**WHAT THE TASK ASKS**. Below are some entries; write out each one of them exactly.

**LISTED RECORDS**.

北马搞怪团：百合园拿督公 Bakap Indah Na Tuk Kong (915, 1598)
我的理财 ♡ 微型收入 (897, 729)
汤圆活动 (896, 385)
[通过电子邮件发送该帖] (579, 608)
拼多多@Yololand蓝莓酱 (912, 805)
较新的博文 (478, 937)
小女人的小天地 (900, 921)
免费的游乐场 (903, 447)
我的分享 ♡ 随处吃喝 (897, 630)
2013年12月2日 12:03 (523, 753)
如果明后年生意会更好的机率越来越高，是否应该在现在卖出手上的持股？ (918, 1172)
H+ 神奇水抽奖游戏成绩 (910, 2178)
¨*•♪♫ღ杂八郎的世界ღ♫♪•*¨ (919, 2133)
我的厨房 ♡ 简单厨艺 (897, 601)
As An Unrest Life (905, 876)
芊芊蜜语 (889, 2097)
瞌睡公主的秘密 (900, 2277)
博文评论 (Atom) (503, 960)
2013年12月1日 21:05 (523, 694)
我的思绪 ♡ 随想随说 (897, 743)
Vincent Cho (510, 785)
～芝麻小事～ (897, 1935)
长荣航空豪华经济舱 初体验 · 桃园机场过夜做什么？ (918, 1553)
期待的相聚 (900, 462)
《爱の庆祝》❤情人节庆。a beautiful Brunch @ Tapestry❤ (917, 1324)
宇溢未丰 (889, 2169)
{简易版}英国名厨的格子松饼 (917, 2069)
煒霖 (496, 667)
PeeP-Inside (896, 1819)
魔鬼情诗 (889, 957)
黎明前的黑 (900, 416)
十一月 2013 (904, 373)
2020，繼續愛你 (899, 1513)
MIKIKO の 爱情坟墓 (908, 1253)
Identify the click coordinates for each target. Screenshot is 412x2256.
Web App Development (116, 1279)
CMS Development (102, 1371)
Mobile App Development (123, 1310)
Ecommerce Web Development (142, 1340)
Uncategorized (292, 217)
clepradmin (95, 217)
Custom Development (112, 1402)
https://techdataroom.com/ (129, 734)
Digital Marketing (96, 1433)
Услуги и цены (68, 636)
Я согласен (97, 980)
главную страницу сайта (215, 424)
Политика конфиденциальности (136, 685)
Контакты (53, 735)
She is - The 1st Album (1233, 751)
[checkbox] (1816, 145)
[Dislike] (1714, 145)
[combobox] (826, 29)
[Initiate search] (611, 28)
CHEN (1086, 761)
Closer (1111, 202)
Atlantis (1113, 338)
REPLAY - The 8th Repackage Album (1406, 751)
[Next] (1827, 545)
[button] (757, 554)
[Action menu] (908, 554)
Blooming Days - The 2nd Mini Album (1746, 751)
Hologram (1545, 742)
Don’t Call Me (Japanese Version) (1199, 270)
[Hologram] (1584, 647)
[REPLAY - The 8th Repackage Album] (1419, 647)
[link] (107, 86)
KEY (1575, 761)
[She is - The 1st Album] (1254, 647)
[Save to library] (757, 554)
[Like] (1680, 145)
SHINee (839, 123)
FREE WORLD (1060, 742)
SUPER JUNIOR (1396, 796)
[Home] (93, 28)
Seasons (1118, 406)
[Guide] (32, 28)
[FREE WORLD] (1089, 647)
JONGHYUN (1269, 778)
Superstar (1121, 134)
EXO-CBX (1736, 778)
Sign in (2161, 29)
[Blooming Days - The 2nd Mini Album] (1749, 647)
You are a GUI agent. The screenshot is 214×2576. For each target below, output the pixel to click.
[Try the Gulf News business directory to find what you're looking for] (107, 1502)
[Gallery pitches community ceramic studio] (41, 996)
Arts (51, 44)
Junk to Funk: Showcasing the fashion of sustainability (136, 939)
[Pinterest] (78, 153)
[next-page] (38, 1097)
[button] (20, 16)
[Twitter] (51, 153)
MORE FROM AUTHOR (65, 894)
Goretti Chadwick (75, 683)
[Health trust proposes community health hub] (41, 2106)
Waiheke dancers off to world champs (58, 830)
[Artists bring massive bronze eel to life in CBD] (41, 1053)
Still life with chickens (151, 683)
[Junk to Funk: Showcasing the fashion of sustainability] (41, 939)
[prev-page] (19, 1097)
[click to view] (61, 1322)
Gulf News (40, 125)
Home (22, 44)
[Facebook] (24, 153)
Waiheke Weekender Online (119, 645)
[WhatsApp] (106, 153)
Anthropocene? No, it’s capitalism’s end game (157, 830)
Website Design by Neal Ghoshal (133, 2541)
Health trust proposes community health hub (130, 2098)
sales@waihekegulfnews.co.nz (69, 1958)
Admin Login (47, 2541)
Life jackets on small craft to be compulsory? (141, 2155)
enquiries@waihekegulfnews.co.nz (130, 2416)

**SOLUTION TO THE PROBLEM**.
北马搞怪团：百合园拿督公 Bakap Indah Na Tuk Kong (915, 1598)
我的理财 ♡ 微型收入 (897, 729)
汤圆活动 (896, 385)
[通过电子邮件发送该帖] (579, 608)
拼多多@Yololand蓝莓酱 (912, 805)
较新的博文 (478, 937)
小女人的小天地 (900, 921)
免费的游乐场 (903, 447)
我的分享 ♡ 随处吃喝 (897, 630)
2013年12月2日 12:03 (523, 753)
如果明后年生意会更好的机率越来越高，是否应该在现在卖出手上的持股？ (918, 1172)
H+ 神奇水抽奖游戏成绩 (910, 2178)
¨*•♪♫ღ杂八郎的世界ღ♫♪•*¨ (919, 2133)
我的厨房 ♡ 简单厨艺 (897, 601)
As An Unrest Life (905, 876)
芊芊蜜语 (889, 2097)
瞌睡公主的秘密 (900, 2277)
博文评论 (Atom) (503, 960)
2013年12月1日 21:05 (523, 694)
我的思绪 ♡ 随想随说 (897, 743)
Vincent Cho (510, 785)
～芝麻小事～ (897, 1935)
长荣航空豪华经济舱 初体验 · 桃园机场过夜做什么？ (918, 1553)
期待的相聚 (900, 462)
《爱の庆祝》❤情人节庆。a beautiful Brunch @ Tapestry❤ (917, 1324)
宇溢未丰 (889, 2169)
{简易版}英国名厨的格子松饼 (917, 2069)
煒霖 (496, 667)
PeeP-Inside (896, 1819)
魔鬼情诗 (889, 957)
黎明前的黑 (900, 416)
十一月 2013 (904, 373)
2020，繼續愛你 (899, 1513)
MIKIKO の 爱情坟墓 (908, 1253)
Identify the click coordinates for each target. Screenshot is 412x2256.
Web App Development (116, 1279)
CMS Development (102, 1371)
Mobile App Development (123, 1310)
Ecommerce Web Development (142, 1340)
Uncategorized (292, 217)
clepradmin (95, 217)
Custom Development (112, 1402)
https://techdataroom.com/ (129, 734)
Digital Marketing (96, 1433)
Услуги и цены (68, 636)
Я согласен (97, 980)
главную страницу сайта (215, 424)
Политика конфиденциальности (136, 685)
Контакты (53, 735)
She is - The 1st Album (1233, 751)
[checkbox] (1816, 145)
[Dislike] (1714, 145)
[combobox] (826, 29)
[Initiate search] (611, 28)
CHEN (1086, 761)
Closer (1111, 202)
Atlantis (1113, 338)
REPLAY - The 8th Repackage Album (1406, 751)
[Next] (1827, 545)
[button] (757, 554)
[Action menu] (908, 554)
Blooming Days - The 2nd Mini Album (1746, 751)
Hologram (1545, 742)
Don’t Call Me (Japanese Version) (1199, 270)
[Hologram] (1584, 647)
[REPLAY - The 8th Repackage Album] (1419, 647)
[link] (107, 86)
KEY (1575, 761)
[She is - The 1st Album] (1254, 647)
[Save to library] (757, 554)
[Like] (1680, 145)
SHINee (839, 123)
FREE WORLD (1060, 742)
SUPER JUNIOR (1396, 796)
[Home] (93, 28)
Seasons (1118, 406)
[Guide] (32, 28)
[FREE WORLD] (1089, 647)
JONGHYUN (1269, 778)
Superstar (1121, 134)
EXO-CBX (1736, 778)
Sign in (2161, 29)
[Blooming Days - The 2nd Mini Album] (1749, 647)
You are a GUI agent. The screenshot is 214×2576. For each target below, output the pixel to click.
[Try the Gulf News business directory to find what you're looking for] (107, 1502)
[Gallery pitches community ceramic studio] (41, 996)
Arts (51, 44)
Junk to Funk: Showcasing the fashion of sustainability (136, 939)
[Pinterest] (78, 153)
[next-page] (38, 1097)
[button] (20, 16)
[Twitter] (51, 153)
MORE FROM AUTHOR (65, 894)
Goretti Chadwick (75, 683)
[Health trust proposes community health hub] (41, 2106)
Waiheke dancers off to world champs (58, 830)
[Artists bring massive bronze eel to life in CBD] (41, 1053)
Still life with chickens (151, 683)
[Junk to Funk: Showcasing the fashion of sustainability] (41, 939)
[prev-page] (19, 1097)
[click to view] (61, 1322)
Gulf News (40, 125)
Home (22, 44)
[Facebook] (24, 153)
Waiheke Weekender Online (119, 645)
[WhatsApp] (106, 153)
Anthropocene? No, it’s capitalism’s end game (157, 830)
Website Design by Neal Ghoshal (133, 2541)
Health trust proposes community health hub (130, 2098)
sales@waihekegulfnews.co.nz (69, 1958)
Admin Login (47, 2541)
Life jackets on small craft to be compulsory? (141, 2155)
enquiries@waihekegulfnews.co.nz (130, 2416)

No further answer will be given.